THE INPUT:
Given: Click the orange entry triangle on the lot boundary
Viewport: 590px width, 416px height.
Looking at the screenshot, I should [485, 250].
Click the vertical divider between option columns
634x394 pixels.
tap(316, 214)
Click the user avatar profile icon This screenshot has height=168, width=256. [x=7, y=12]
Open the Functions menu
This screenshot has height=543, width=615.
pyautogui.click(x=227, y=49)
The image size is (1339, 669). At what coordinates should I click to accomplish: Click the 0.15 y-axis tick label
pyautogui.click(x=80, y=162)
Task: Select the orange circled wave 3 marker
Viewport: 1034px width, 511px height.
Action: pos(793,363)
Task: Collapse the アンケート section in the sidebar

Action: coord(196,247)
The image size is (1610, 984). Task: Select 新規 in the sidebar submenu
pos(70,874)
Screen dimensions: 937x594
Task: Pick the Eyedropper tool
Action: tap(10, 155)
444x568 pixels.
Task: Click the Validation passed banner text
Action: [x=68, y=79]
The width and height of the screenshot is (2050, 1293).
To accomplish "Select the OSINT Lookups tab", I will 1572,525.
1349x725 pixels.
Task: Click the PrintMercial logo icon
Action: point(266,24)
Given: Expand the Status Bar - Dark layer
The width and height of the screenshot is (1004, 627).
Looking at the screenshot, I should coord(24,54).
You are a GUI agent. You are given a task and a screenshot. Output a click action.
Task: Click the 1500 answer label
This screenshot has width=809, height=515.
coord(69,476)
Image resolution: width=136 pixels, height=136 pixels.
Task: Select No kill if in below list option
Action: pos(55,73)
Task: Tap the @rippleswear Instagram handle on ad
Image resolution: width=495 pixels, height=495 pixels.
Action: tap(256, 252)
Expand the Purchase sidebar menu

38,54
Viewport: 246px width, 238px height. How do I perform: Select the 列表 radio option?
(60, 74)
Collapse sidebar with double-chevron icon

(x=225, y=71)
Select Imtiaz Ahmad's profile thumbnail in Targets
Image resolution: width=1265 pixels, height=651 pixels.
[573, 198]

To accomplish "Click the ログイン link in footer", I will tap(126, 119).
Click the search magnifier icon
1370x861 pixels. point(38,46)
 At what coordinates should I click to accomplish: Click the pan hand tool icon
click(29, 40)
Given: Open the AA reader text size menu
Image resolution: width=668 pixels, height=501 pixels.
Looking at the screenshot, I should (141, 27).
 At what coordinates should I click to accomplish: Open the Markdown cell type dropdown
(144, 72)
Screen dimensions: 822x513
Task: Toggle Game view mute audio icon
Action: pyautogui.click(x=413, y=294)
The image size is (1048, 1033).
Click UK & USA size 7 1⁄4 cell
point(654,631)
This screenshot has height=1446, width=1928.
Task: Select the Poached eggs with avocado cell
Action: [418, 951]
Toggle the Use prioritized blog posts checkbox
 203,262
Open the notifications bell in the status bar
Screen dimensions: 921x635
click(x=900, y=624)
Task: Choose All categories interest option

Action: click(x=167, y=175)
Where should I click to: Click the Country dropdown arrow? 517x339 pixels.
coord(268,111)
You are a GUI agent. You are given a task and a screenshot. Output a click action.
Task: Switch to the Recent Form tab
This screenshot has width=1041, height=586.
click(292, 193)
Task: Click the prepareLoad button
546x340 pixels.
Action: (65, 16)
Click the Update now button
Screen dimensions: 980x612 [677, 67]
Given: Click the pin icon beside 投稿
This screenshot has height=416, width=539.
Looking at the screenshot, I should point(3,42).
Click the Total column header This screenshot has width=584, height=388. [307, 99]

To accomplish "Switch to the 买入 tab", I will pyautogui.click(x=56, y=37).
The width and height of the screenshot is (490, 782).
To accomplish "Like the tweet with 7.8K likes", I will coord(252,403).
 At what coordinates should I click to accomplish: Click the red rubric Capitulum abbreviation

BRIEF: Write out all of the data above verbatim, line for line and in the same order.

EXPECTED ANSWER:
Given: Click the orange entry triangle on the lot boundary
Viewport: 590px width, 416px height.
Looking at the screenshot, I should [485, 250].
Click the vertical divider between option columns
634x394 pixels.
tap(316, 214)
Click the user avatar profile icon This screenshot has height=168, width=256. [x=7, y=12]
Open the Functions menu
This screenshot has height=543, width=615.
pyautogui.click(x=227, y=49)
The image size is (1339, 669). At what coordinates should I click to accomplish: Click the 0.15 y-axis tick label
pyautogui.click(x=80, y=162)
Task: Select the orange circled wave 3 marker
Viewport: 1034px width, 511px height.
Action: pos(793,363)
Task: Collapse the アンケート section in the sidebar

Action: coord(196,247)
The image size is (1610, 984). Task: Select 新規 in the sidebar submenu
pos(70,874)
Screen dimensions: 937x594
Task: Pick the Eyedropper tool
Action: tap(10, 155)
444x568 pixels.
Task: Click the Validation passed banner text
Action: [x=68, y=79]
The width and height of the screenshot is (2050, 1293).
To accomplish "Select the OSINT Lookups tab", I will 1572,525.
1349x725 pixels.
Task: Click the PrintMercial logo icon
Action: point(266,24)
Given: Expand the Status Bar - Dark layer
The width and height of the screenshot is (1004, 627).
Looking at the screenshot, I should coord(24,54).
You are a GUI agent. You are given a task and a screenshot. Output a click action.
Task: Click the 1500 answer label
This screenshot has width=809, height=515.
coord(69,476)
Image resolution: width=136 pixels, height=136 pixels.
Task: Select No kill if in below list option
Action: pos(55,73)
Task: Tap the @rippleswear Instagram handle on ad
Image resolution: width=495 pixels, height=495 pixels.
Action: tap(256, 252)
Expand the Purchase sidebar menu

38,54
Viewport: 246px width, 238px height. How do I perform: Select the 列表 radio option?
(60, 74)
Collapse sidebar with double-chevron icon

(x=225, y=71)
Select Imtiaz Ahmad's profile thumbnail in Targets
Image resolution: width=1265 pixels, height=651 pixels.
[573, 198]

To accomplish "Click the ログイン link in footer", I will tap(126, 119).
Click the search magnifier icon
1370x861 pixels. point(38,46)
 At what coordinates should I click to accomplish: Click the pan hand tool icon
click(29, 40)
Given: Open the AA reader text size menu
Image resolution: width=668 pixels, height=501 pixels.
Looking at the screenshot, I should (141, 27).
 At what coordinates should I click to accomplish: Open the Markdown cell type dropdown
(144, 72)
Screen dimensions: 822x513
Task: Toggle Game view mute audio icon
Action: pyautogui.click(x=413, y=294)
The image size is (1048, 1033).
Click UK & USA size 7 1⁄4 cell
point(654,631)
This screenshot has height=1446, width=1928.
Task: Select the Poached eggs with avocado cell
Action: [418, 951]
Toggle the Use prioritized blog posts checkbox
 203,262
Open the notifications bell in the status bar
Screen dimensions: 921x635
click(x=900, y=624)
Task: Choose All categories interest option

Action: click(x=167, y=175)
Where should I click to: Click the Country dropdown arrow? 517x339 pixels.
coord(268,111)
You are a GUI agent. You are given a task and a screenshot. Output a click action.
Task: Switch to the Recent Form tab
This screenshot has width=1041, height=586.
click(292, 193)
Task: Click the prepareLoad button
546x340 pixels.
Action: (65, 16)
Click the Update now button
Screen dimensions: 980x612 [677, 67]
Given: Click the pin icon beside 投稿
This screenshot has height=416, width=539.
Looking at the screenshot, I should point(3,42).
Click the Total column header This screenshot has width=584, height=388. [307, 99]

To accomplish "Switch to the 买入 tab", I will pyautogui.click(x=56, y=37).
The width and height of the screenshot is (490, 782).
To accomplish "Like the tweet with 7.8K likes", I will coord(252,403).
 At what coordinates should I click to accomplish: Click the red rubric Capitulum abbreviation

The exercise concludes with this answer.